Start of Page excerpt

Caring Currents

8 Spring Pick-Me-Ups for Tired Caregivers

Those cold, wet, gray days in early spring -- like today for me -- seem like a good analogy for caregiving. Unlike, say, those balmy spring days with blue sky and soft air, right now everything seems on hold, in suspended animation. There's more wistfulness than hope in the air. You (okay, I!) have a vague wish that things looked brighter. It may seem your days won't ever burst back into green.

No matter how dedicated or cheerful a caregiver feels toward his or her responsibility, it's inevitable to wake up to one of those days.

At least when that happens in spring, there are new seasonal opportunities for giving yourself (and your relative) a lift:

1. Sniff a hyacinth.

Next trip to the supermarket, bend down and inhale these superfragrant spring bulbs -- or better yet splurge on one and bring it home for your loved one. (Pick the one with still-tight green blossoms so it lasts longer at home). For many people, the heady hyacinth conjures up happy memories of springtime celebrations past -- and that can spark some great conversations.

End of Page excerpt
Start of Data

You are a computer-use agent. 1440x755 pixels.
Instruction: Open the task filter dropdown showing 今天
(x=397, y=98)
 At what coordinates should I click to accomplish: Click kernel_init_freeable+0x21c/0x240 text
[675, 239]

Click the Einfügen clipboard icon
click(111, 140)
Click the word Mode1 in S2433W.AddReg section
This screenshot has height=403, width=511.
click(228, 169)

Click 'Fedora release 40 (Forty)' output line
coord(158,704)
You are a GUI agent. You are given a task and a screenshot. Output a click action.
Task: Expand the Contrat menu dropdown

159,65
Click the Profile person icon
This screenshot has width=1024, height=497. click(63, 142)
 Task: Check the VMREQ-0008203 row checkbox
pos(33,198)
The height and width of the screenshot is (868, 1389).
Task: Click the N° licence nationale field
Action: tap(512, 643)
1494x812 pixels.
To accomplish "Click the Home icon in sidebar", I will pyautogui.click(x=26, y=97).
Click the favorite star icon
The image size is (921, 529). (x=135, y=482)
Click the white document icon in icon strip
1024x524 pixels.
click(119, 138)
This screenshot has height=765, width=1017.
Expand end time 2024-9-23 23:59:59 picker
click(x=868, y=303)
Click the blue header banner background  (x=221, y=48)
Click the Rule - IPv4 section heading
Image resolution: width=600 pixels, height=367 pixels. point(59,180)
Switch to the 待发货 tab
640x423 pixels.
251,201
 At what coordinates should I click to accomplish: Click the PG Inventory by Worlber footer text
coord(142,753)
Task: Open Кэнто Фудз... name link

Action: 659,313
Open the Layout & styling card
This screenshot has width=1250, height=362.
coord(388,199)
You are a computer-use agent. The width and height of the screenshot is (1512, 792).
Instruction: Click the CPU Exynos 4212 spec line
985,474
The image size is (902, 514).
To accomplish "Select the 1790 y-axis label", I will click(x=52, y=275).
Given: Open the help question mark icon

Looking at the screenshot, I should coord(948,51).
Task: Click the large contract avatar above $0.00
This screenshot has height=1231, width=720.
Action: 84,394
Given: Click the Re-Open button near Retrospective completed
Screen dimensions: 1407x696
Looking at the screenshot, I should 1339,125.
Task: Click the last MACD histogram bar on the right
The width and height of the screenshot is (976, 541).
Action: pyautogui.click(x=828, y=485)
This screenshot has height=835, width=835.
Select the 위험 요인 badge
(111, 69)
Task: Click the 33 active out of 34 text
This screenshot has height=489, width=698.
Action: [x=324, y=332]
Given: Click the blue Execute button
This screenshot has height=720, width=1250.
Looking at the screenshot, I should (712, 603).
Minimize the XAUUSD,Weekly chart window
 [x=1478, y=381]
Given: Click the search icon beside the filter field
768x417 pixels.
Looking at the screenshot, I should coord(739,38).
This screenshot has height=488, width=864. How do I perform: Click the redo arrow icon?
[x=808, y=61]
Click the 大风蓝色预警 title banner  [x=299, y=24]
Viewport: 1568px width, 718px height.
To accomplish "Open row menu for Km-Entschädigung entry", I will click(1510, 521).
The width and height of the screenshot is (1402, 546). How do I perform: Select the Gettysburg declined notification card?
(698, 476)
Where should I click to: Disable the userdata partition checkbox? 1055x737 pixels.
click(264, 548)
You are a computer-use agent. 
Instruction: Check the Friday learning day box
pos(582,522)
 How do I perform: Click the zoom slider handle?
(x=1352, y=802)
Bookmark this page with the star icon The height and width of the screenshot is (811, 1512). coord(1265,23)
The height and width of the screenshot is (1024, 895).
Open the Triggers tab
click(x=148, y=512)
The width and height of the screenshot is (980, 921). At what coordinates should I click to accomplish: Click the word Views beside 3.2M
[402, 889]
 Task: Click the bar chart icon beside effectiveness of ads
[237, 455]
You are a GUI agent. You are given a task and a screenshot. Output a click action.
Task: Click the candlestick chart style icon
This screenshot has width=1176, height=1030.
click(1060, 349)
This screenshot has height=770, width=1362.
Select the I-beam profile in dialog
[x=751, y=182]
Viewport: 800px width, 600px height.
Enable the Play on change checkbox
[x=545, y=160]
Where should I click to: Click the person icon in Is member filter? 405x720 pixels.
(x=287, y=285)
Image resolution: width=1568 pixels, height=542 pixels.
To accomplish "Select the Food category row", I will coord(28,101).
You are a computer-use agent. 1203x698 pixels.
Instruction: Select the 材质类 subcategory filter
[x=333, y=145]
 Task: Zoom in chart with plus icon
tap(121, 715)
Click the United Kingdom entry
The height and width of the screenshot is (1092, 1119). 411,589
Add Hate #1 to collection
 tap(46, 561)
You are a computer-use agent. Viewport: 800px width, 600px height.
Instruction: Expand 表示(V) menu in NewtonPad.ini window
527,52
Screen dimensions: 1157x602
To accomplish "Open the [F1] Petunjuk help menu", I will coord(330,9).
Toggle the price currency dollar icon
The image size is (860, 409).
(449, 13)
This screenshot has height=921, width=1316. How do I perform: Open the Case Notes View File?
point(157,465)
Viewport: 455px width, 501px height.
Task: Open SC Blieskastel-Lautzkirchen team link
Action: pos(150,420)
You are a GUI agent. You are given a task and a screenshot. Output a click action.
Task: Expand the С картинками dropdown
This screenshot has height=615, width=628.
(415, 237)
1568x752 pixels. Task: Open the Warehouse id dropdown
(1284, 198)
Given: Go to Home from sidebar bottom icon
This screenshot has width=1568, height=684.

End of Data

● **Requirement 1**:
Answer from the article on spring pick-me-ups for caregivers:
(a) How many pick-me-ups does the title promise?
(b) On which trip does the article suggest smelling hyacinths?
(c) What kind of hyacinth should be chosen so that it lasts longer at home?
● **Requirement 2**:
List every adjective the article on spring pick-me-ups for caregivers uses in its opening sentence to describe the early spring days.

● **Exercise solution 1**:
(a) Eight.
(b) The next trip to the supermarket.
(c) One with still-tight green blossoms.

● **Exercise solution 2**:
cold
wet
gray